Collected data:
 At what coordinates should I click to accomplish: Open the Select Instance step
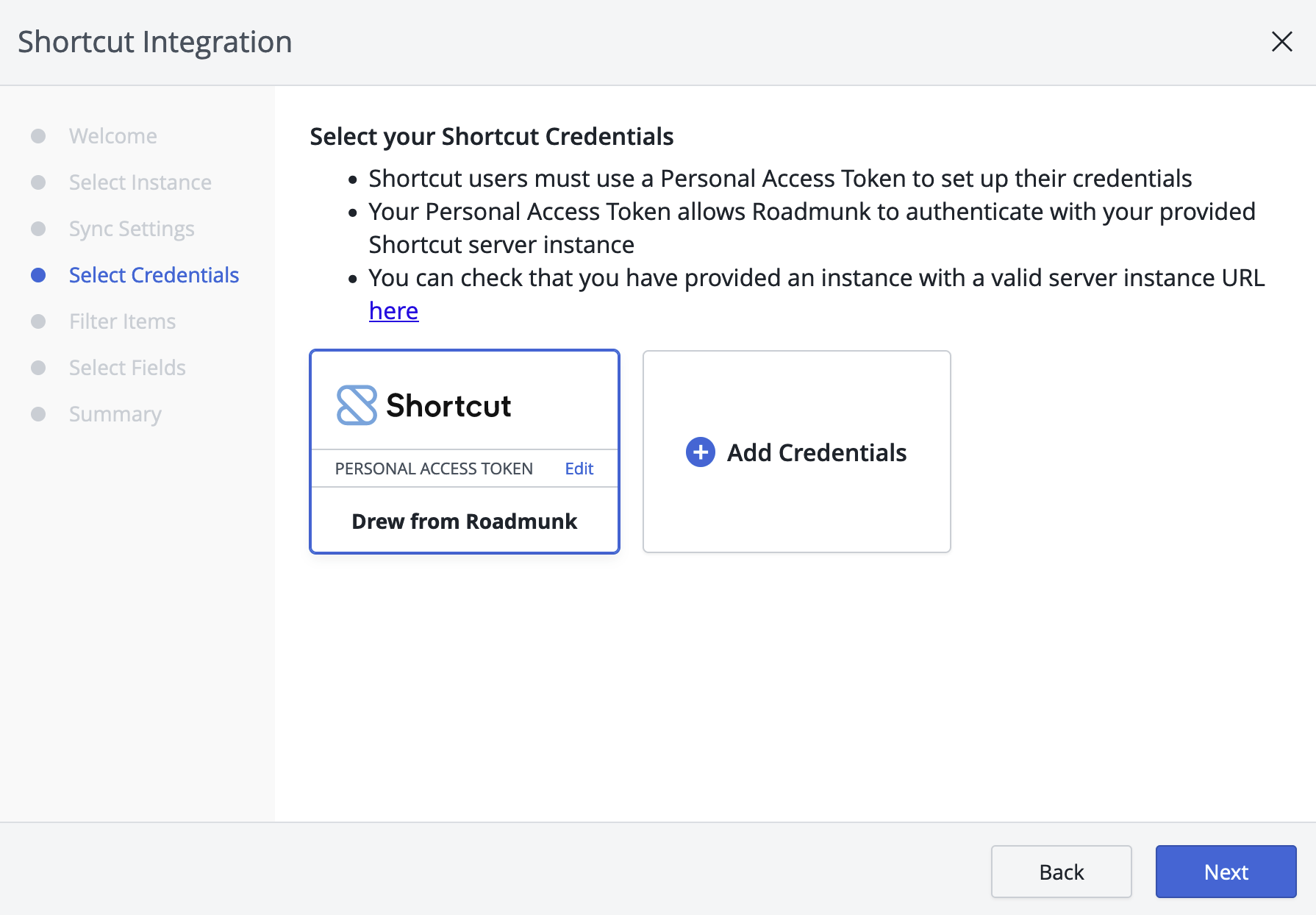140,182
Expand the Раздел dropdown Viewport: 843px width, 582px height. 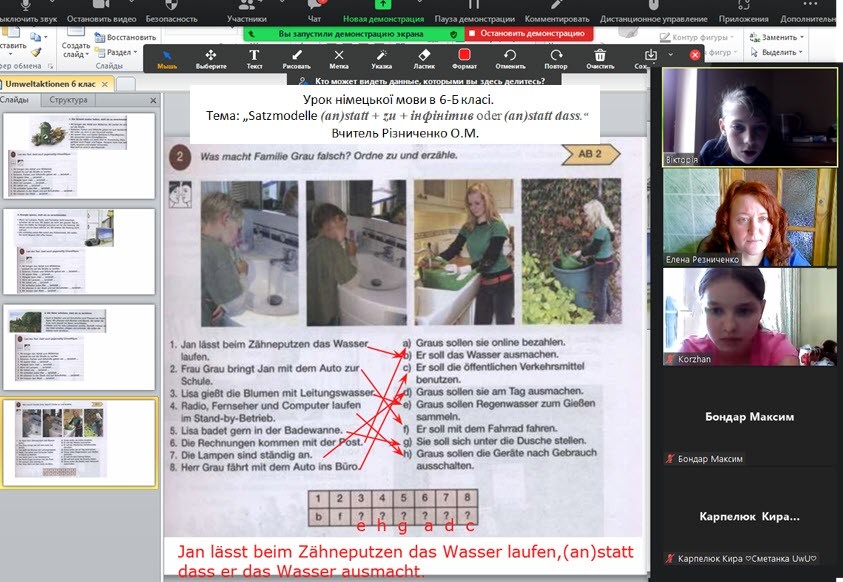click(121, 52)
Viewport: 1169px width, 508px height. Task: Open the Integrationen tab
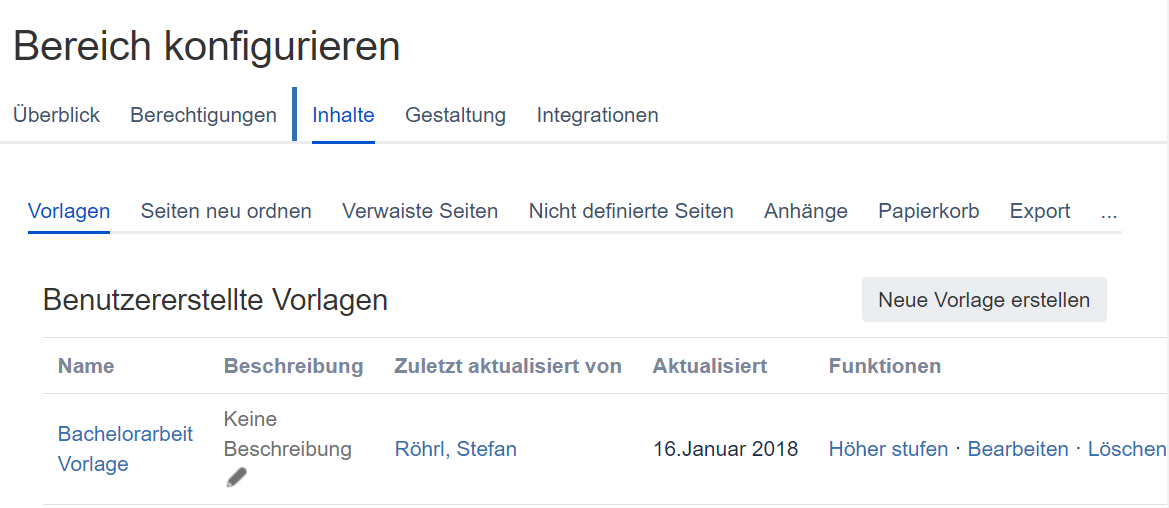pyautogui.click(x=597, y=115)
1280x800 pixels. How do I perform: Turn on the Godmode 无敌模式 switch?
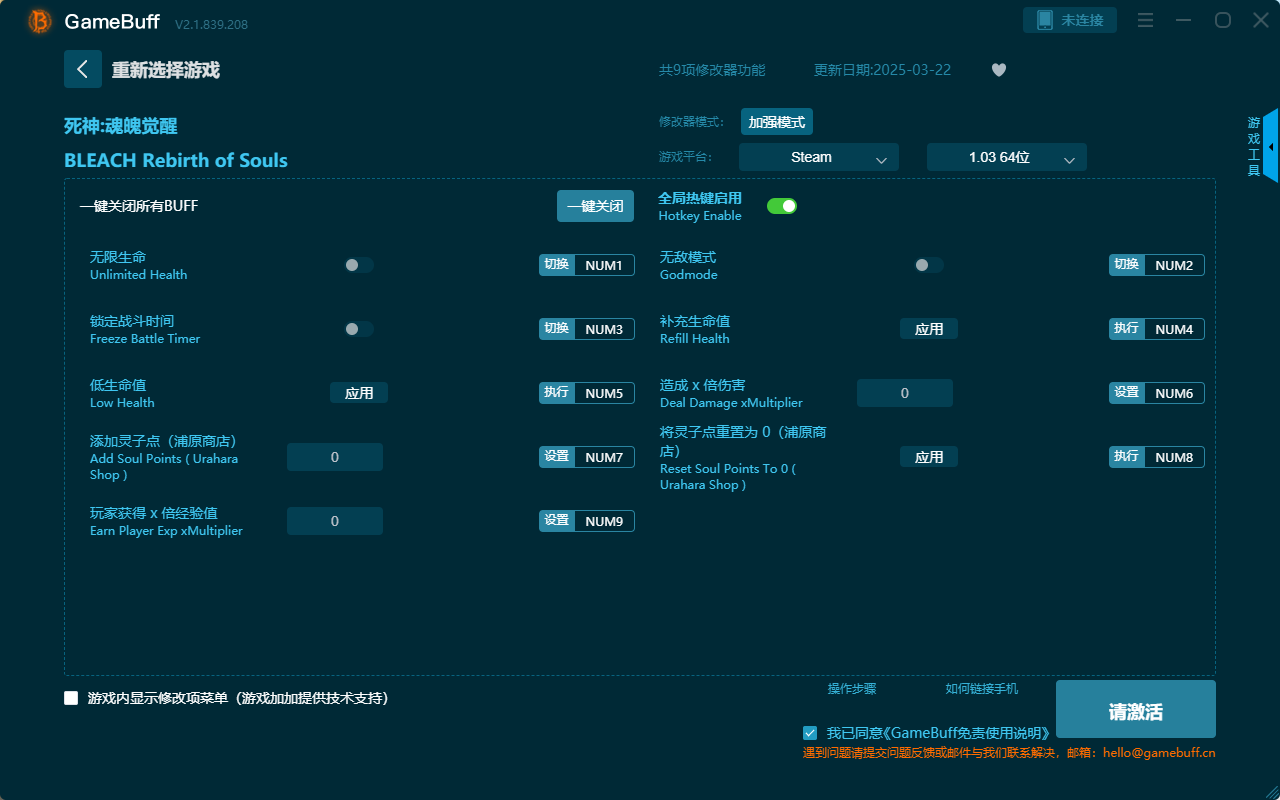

REQUIRED WORK:
Your copy should hold exactly the lines from the one with "Viewport: 1169px width, 508px" through the end of the records, both included, and no pictures.

ANSWER TO THIS TASK:
Viewport: 1169px width, 508px height. Task: Open the Integrationen tab
pyautogui.click(x=597, y=115)
1280x800 pixels. How do I perform: Turn on the Godmode 无敌模式 switch?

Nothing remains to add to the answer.